#Zero. Neil McCormick
Чтение книги онлайн.
Читать онлайн книгу #Zero - Neil McCormick страница 4
I managed to squeeze out a hollow laugh but it was too early in the day for this. I didn’t have my force field up yet. Fucking interviewers. They worm their way inside your head, burrow under your skin, probing away for sensitive tissue, armed with erroneous facts and figures, clippings full of every stupid remark you ever made, ready to throw it back in your face. Never trust a journalist. Beasley told me that. ‘They’ll sing your praises, laugh at your jokes, hang on every word like you are the most fascinating being to walk the earth since Jesus pissed off to heaven, but all they are interested in is a headline.’

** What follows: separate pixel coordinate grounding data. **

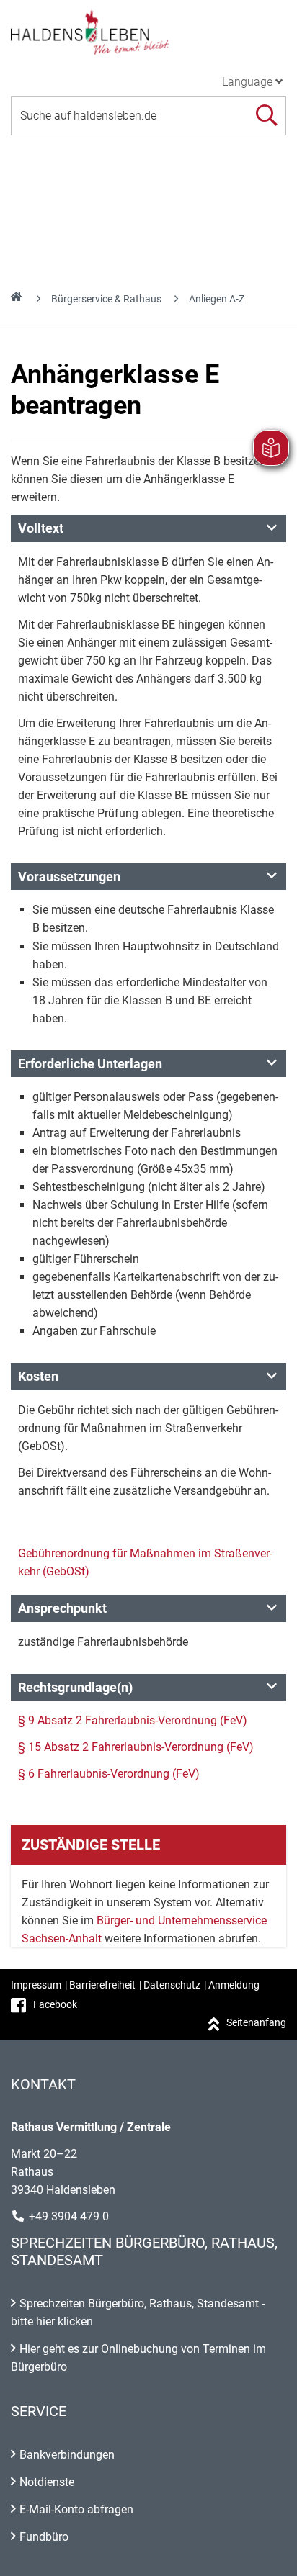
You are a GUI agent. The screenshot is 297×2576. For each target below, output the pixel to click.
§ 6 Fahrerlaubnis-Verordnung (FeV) (109, 1773)
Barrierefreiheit (102, 1985)
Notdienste (46, 2482)
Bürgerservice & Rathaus (106, 299)
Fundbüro (43, 2537)
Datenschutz (171, 1985)
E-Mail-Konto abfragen (76, 2509)
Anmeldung (234, 1985)
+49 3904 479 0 (69, 2216)
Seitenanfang (256, 2022)
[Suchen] (266, 115)
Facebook (55, 2004)
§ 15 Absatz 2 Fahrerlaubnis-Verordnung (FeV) (136, 1747)
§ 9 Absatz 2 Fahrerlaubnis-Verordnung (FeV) (132, 1720)
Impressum (36, 1985)
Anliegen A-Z (216, 299)
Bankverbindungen (67, 2455)
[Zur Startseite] (148, 31)
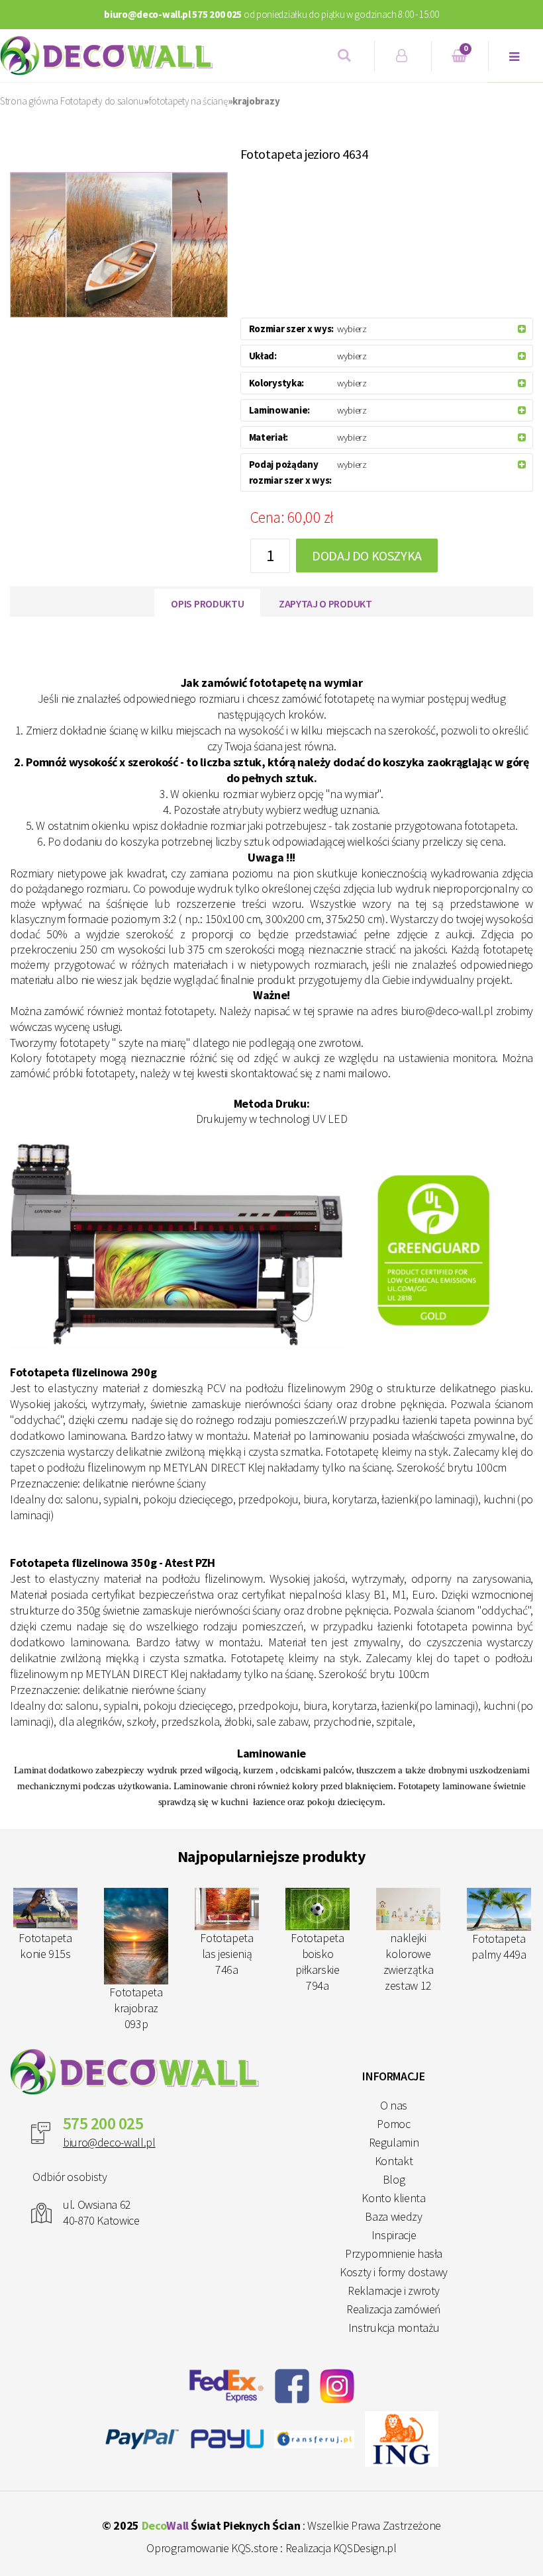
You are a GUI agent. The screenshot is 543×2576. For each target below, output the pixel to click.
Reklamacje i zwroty (394, 2290)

This was a whole rap he laid on me when we started out together. ‘The media is a whore,’ was another one of his maxims. ‘You can fuck them any which way you want but they will always make you pay.’
He was full of this shit; his Bad Wisdom he called it when he was feeling particularly pleased with himself, which was most of the time. I don’t know why I ever listened to him. Because he was usually right, I suppose. Or maybe because he was telling me what I wanted to hear. About how we were on a quest, a mission to the stars, strapped to a guided missile blazing its way to the centre of the entertainment universe. And when it detonated, stand back, cause this was gonna be the supermassive supernova of superstardom, not just a global brand but a celestial event, Elvis, Madonna, Mickey Fucking Mouse and Jesus H Himself, all collapsed into one, The ONE, preceded by a dollar sign and followed by an endless procession of Zeros, me to the power of infinity. But, as he never ceased to remind me, you can’t get something from nothing. Beasley did what no teacher in school ever managed to: tap my inner workaholic. Life with Beasley was fucking relentless.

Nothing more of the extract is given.